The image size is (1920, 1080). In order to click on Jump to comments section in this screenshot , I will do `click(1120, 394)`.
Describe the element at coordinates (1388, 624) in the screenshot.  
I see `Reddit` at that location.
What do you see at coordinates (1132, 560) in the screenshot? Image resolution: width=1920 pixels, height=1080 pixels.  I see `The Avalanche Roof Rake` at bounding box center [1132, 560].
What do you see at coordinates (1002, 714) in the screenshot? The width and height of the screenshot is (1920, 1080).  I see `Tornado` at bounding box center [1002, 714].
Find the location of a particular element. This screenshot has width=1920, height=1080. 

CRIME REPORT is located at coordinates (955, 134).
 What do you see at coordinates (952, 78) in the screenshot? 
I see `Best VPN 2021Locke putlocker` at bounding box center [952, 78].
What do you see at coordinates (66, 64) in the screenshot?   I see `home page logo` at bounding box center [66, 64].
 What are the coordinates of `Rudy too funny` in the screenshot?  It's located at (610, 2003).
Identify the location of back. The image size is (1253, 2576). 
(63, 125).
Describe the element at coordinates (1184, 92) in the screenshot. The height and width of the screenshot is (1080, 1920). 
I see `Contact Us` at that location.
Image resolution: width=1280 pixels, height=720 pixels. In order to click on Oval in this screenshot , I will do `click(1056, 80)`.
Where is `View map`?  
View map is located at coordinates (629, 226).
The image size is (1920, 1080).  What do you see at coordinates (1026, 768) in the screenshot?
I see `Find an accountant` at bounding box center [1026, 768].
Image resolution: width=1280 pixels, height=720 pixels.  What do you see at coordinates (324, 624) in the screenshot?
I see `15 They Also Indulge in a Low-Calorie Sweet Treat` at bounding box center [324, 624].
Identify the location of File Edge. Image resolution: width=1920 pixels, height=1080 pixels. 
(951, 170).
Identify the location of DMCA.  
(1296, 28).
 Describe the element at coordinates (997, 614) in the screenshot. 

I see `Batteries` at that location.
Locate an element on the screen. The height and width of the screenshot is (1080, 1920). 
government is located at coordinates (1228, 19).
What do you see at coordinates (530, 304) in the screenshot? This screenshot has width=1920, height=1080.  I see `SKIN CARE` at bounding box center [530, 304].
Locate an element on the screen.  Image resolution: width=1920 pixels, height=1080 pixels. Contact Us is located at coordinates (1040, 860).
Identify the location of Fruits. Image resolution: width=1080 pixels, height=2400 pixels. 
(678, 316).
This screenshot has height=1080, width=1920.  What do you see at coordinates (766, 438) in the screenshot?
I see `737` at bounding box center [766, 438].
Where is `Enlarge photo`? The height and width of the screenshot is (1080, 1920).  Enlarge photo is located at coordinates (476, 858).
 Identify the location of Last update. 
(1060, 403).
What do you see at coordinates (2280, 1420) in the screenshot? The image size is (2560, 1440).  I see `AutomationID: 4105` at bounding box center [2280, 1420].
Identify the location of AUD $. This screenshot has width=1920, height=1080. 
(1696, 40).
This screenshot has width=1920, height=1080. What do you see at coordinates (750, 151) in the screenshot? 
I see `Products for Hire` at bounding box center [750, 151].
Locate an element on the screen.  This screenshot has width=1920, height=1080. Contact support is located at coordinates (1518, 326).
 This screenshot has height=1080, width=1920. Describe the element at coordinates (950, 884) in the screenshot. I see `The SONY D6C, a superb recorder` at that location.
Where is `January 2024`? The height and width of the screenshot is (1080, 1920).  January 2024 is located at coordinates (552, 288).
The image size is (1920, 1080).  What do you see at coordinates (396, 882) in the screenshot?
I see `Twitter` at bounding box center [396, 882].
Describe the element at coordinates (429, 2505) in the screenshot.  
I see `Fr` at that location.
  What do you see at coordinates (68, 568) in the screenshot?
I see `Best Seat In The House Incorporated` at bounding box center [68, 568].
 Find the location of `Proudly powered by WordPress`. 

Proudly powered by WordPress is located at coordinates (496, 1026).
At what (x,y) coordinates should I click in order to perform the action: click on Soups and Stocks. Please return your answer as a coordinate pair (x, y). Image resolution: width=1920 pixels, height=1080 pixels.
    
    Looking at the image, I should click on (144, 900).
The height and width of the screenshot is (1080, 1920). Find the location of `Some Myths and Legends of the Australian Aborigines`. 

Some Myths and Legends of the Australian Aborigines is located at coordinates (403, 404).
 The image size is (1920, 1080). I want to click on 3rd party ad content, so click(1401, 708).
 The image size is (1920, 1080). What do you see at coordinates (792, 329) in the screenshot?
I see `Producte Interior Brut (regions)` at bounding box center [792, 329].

Written problem — Reproduce the lines above verbatim, starting at the line that contains "Describe the element at coordinates (997, 614)" and ending with the line that contains "coordinates (1040, 860).", with both of those lines included.

Answer to this problem —
 Describe the element at coordinates (997, 614) in the screenshot. 

I see `Batteries` at that location.
Locate an element on the screen. The height and width of the screenshot is (1080, 1920). 
government is located at coordinates (1228, 19).
What do you see at coordinates (530, 304) in the screenshot? This screenshot has width=1920, height=1080.  I see `SKIN CARE` at bounding box center [530, 304].
Locate an element on the screen.  Image resolution: width=1920 pixels, height=1080 pixels. Contact Us is located at coordinates (1040, 860).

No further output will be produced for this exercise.